E.M. I would say a lot, not just in acting, but also in life. I would never wish what I went thru on my worst enemy. Most of the parts I am called on to play are bad guys: killers and henchmen type roles. Recently I played a serial killer. At first I wasn’t too comfortable, but I reached into a place that I have kept locked for a long time to pull it off. Even then I didn’t go too far into that “place,” mostly because if I allowed myself to visit that place more often, I wouldn’t be here today. I would be in a world of violence, prison, abuse, and drugs. Most people who meet me or hear me speak never realize that I am one step away from that life, and they have no idea how hard each day is to not allow myself to be that angry, vengeful person again. It would be so much easier to use my past as an excuse to harm others and allow myself to be extremely dangerous and scary.
I believe you have the ability to make choices in life regardless of how you feel, or if you feel that you’ve been dealt a bad hand in life. So many people I come across do that and it always astonishes me that they blame society or their upbringing as a reason to go and shoot up a school or a movie theatre. It may sound corny and a little funny, but it’s like the line that Bruce Banner says in The Avengers when he’s talking to Romanov (Scarlett Johansen) “That’s my secret for controlling my anger…I’m always angry.” I feel the same way, but I’ve learned to control my worst fears and channel that anger into something constructive. I use that anger to drive me, to inspire my performances, and to help others realize that your past does not and will not dictate your future unless you allow it to.
In what ways have you seen “I Got Your Back” paying-off?

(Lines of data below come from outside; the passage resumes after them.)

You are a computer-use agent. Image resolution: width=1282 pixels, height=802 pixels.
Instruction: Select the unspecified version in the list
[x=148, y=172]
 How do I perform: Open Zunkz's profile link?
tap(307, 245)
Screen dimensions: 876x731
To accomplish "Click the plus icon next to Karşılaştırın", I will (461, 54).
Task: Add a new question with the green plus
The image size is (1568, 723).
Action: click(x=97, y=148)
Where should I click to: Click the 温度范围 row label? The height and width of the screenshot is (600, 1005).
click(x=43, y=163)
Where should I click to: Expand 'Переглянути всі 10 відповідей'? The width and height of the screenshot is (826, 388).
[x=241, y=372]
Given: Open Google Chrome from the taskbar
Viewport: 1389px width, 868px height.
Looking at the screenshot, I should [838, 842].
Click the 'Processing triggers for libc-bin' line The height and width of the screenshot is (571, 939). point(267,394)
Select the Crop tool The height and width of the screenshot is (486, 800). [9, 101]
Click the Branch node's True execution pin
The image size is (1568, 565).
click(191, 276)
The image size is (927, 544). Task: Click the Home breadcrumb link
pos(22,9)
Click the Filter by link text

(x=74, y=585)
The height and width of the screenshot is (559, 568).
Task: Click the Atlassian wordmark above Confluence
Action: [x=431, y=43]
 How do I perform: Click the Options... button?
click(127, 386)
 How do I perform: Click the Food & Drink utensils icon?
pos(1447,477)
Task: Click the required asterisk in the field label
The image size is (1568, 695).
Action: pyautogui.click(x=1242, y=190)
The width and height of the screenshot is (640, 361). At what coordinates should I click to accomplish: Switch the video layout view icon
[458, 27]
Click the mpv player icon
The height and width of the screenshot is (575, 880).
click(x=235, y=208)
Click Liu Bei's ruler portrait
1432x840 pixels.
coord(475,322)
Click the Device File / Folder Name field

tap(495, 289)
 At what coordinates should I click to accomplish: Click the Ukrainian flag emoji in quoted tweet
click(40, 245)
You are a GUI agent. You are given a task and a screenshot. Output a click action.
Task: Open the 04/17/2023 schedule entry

E.M. Well more than anything it’s been something that I started from scratch and have been able to see the growth everyday on my Facebook and Twitter pages. But awareness is the most important thing. The ability to reach kids across the country and say, “I Got Your Back” is powerful. I have had administrators across the country tell me the campaign has brought the students closer and helped them to be accountable for their surroundings and what’s going on.